▸ **AIM**
Could you rewrite the stretch of the listing that opens with the line containing "Where should I" and closes with the line containing "click(x=279, y=25)", both included, as a JSON list of strings with one string per line, skipping blank lines and leaving out the pictures?

▸ **EXERCISE MATERIAL**
/---

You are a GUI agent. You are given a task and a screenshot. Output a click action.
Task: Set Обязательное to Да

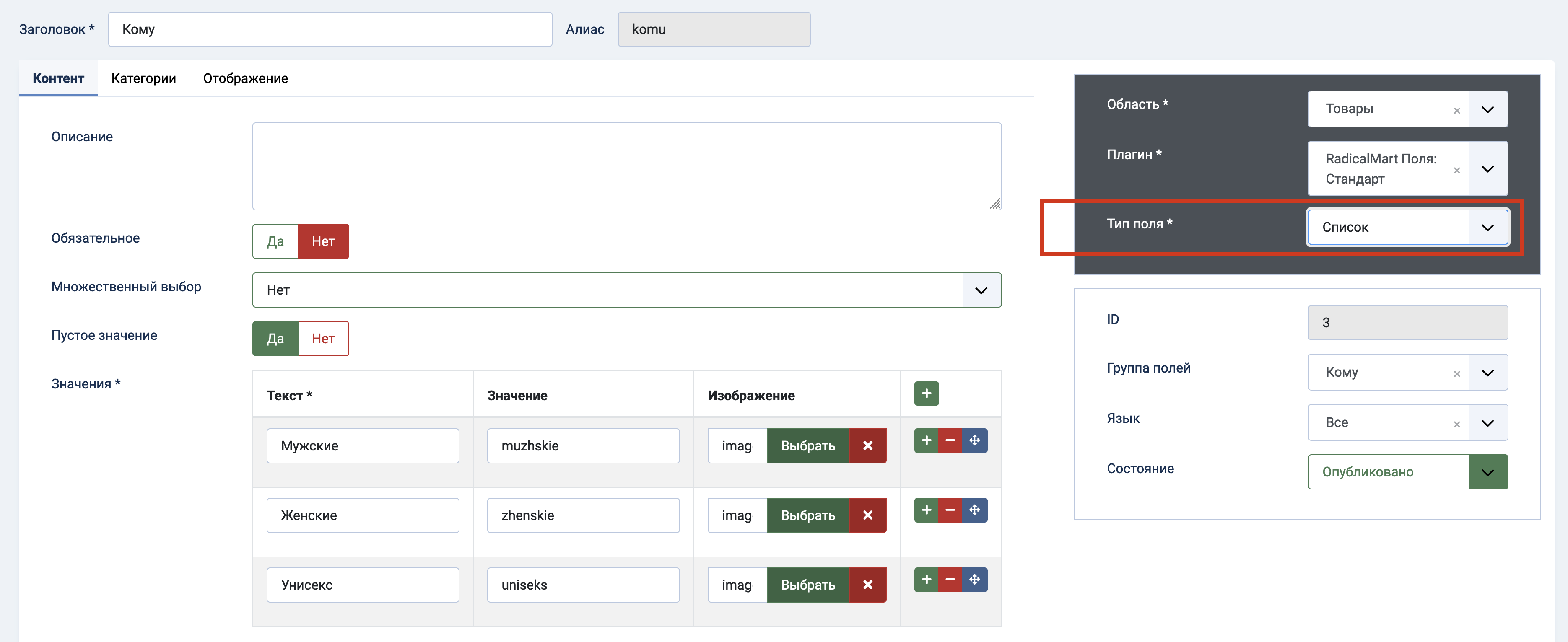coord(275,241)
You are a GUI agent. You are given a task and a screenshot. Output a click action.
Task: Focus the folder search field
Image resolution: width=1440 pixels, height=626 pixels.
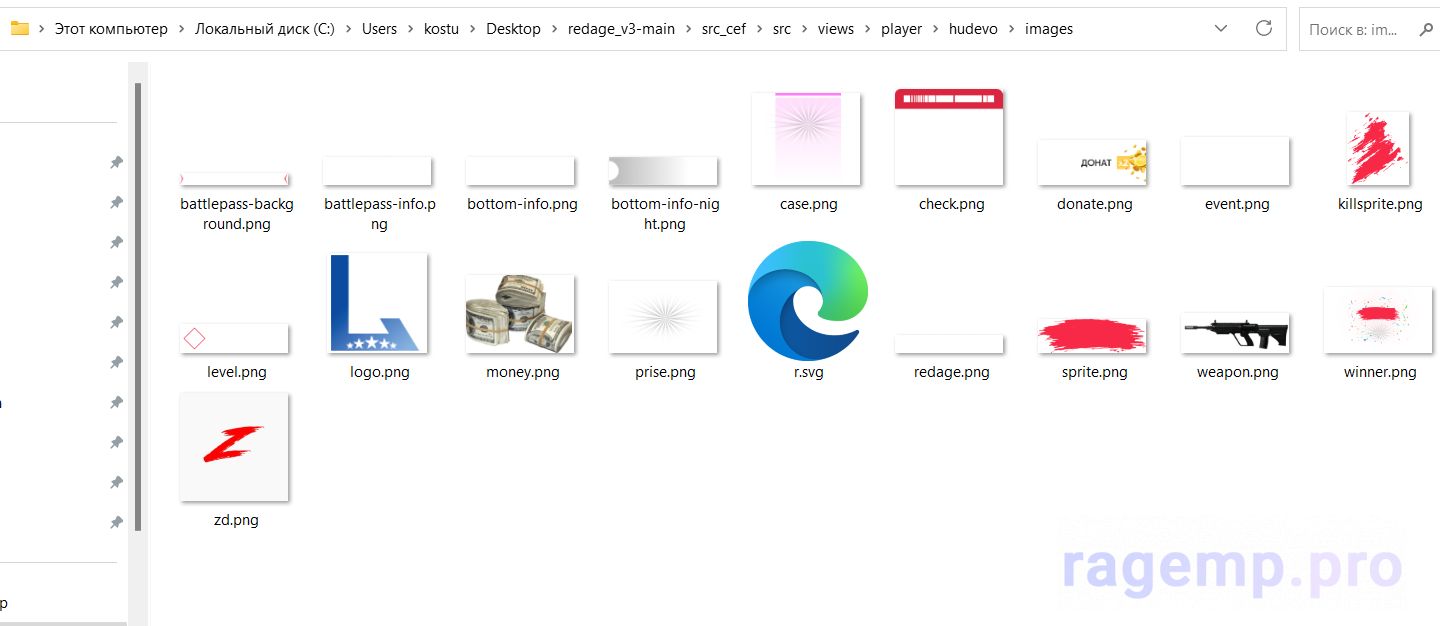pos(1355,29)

\---
/---

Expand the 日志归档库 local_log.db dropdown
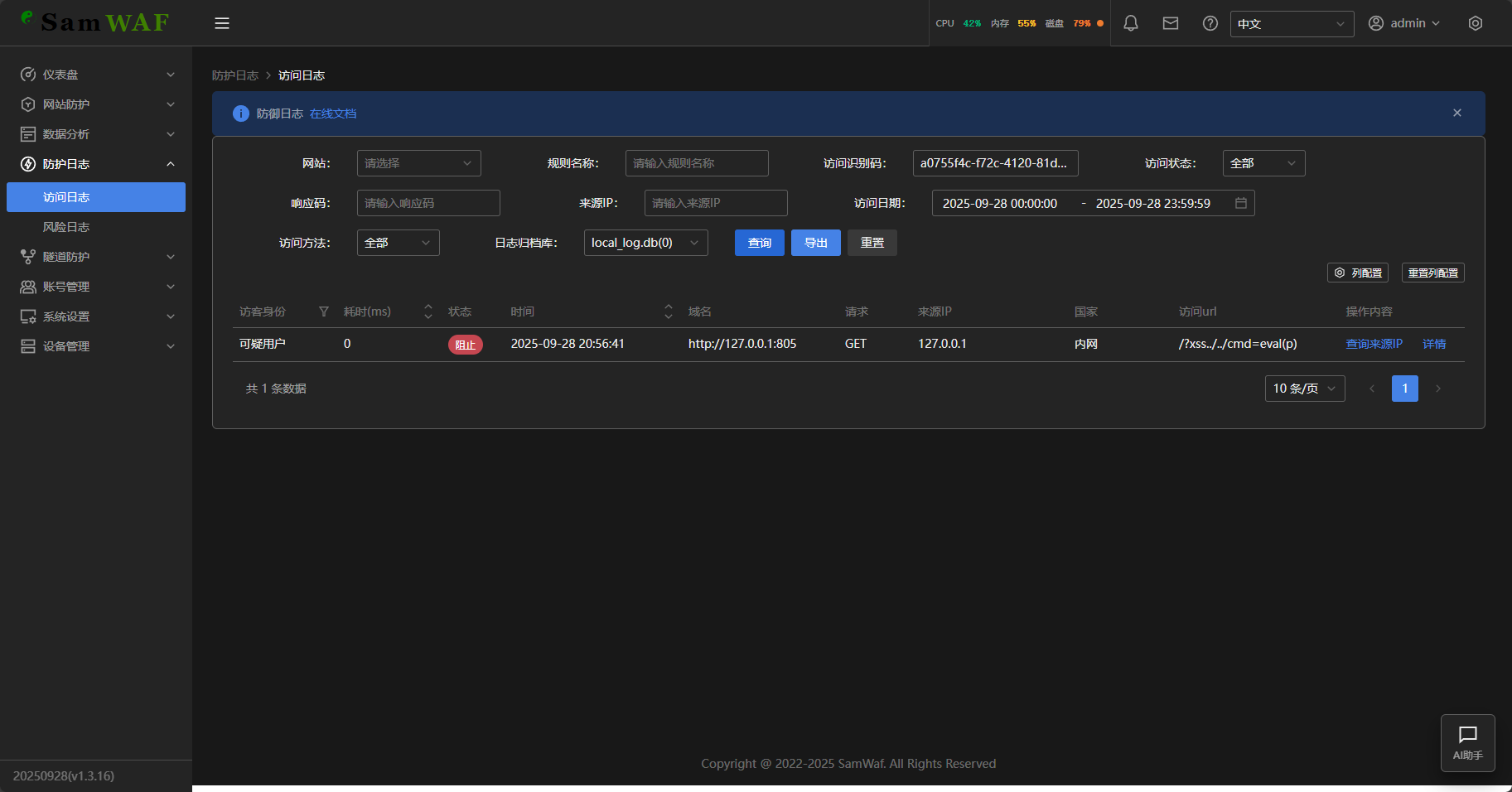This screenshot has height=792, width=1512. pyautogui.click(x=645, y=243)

\---
/---

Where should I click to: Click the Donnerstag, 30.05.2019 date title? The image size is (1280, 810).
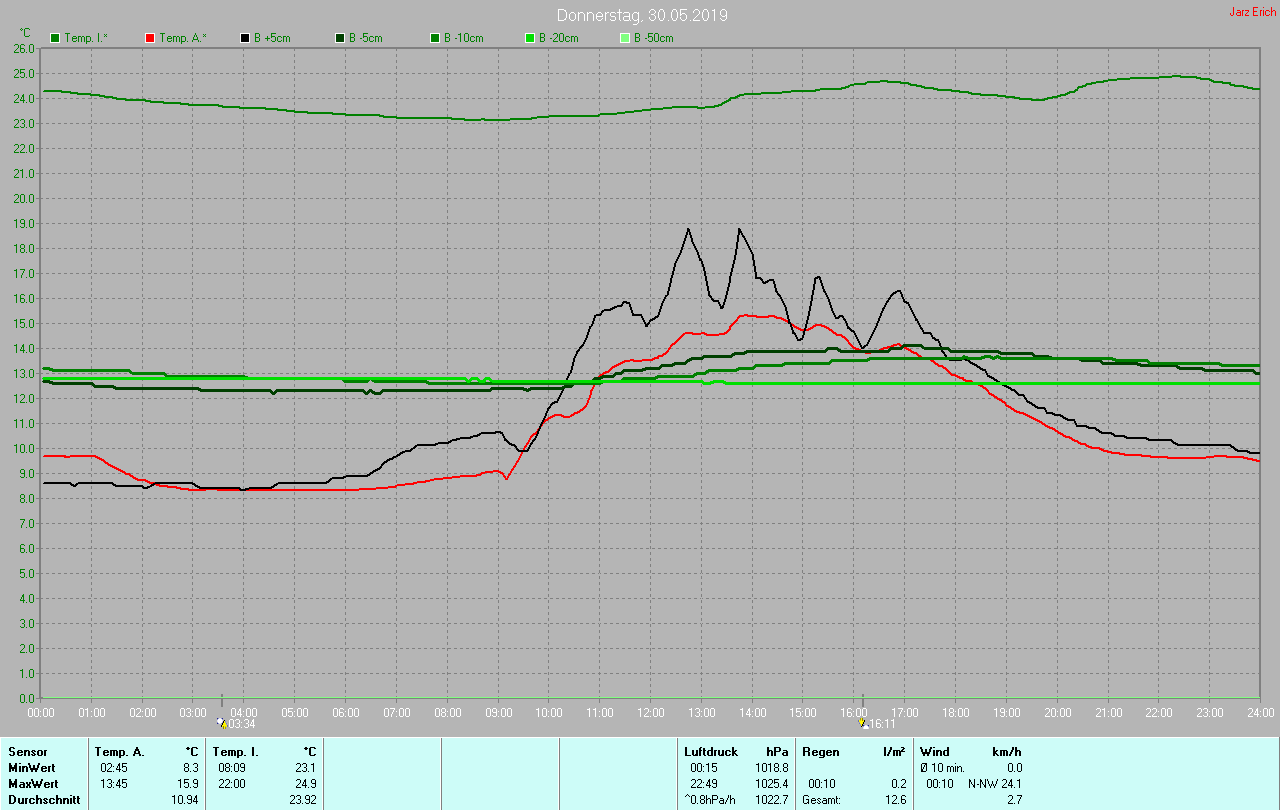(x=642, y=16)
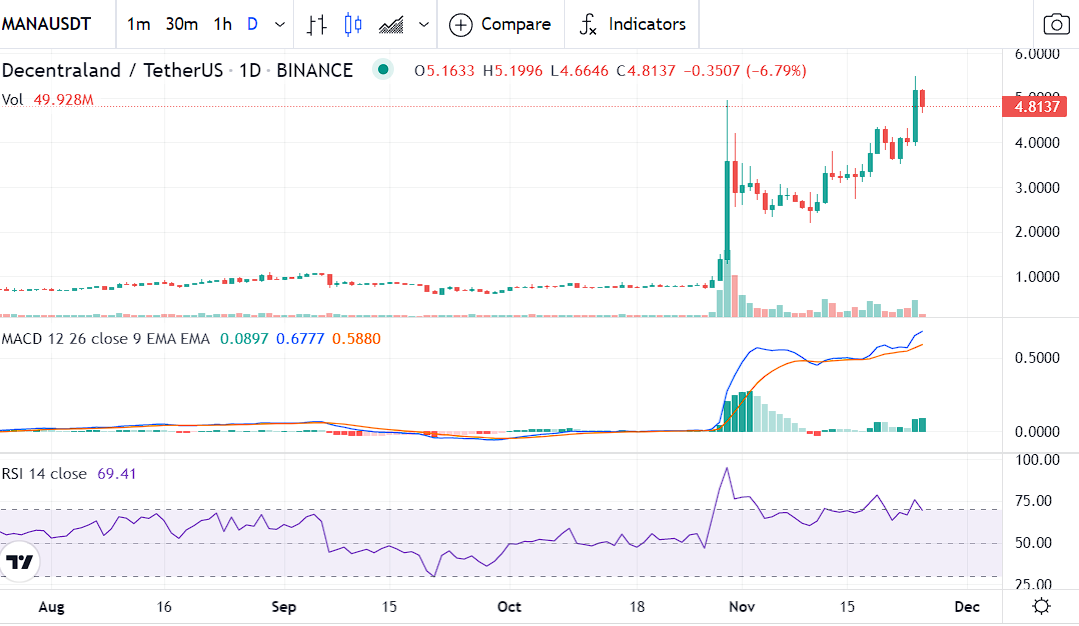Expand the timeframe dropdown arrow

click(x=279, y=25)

\---

▸ **EXERCISE ANSWER**
[
  "Where should I click to: Click the Donnerstag, 30.05.2019 date title? The image size is (1280, 810).",
  "(x=642, y=16)",
  "Expand the timeframe dropdown arrow",
  "click(x=279, y=25)"
]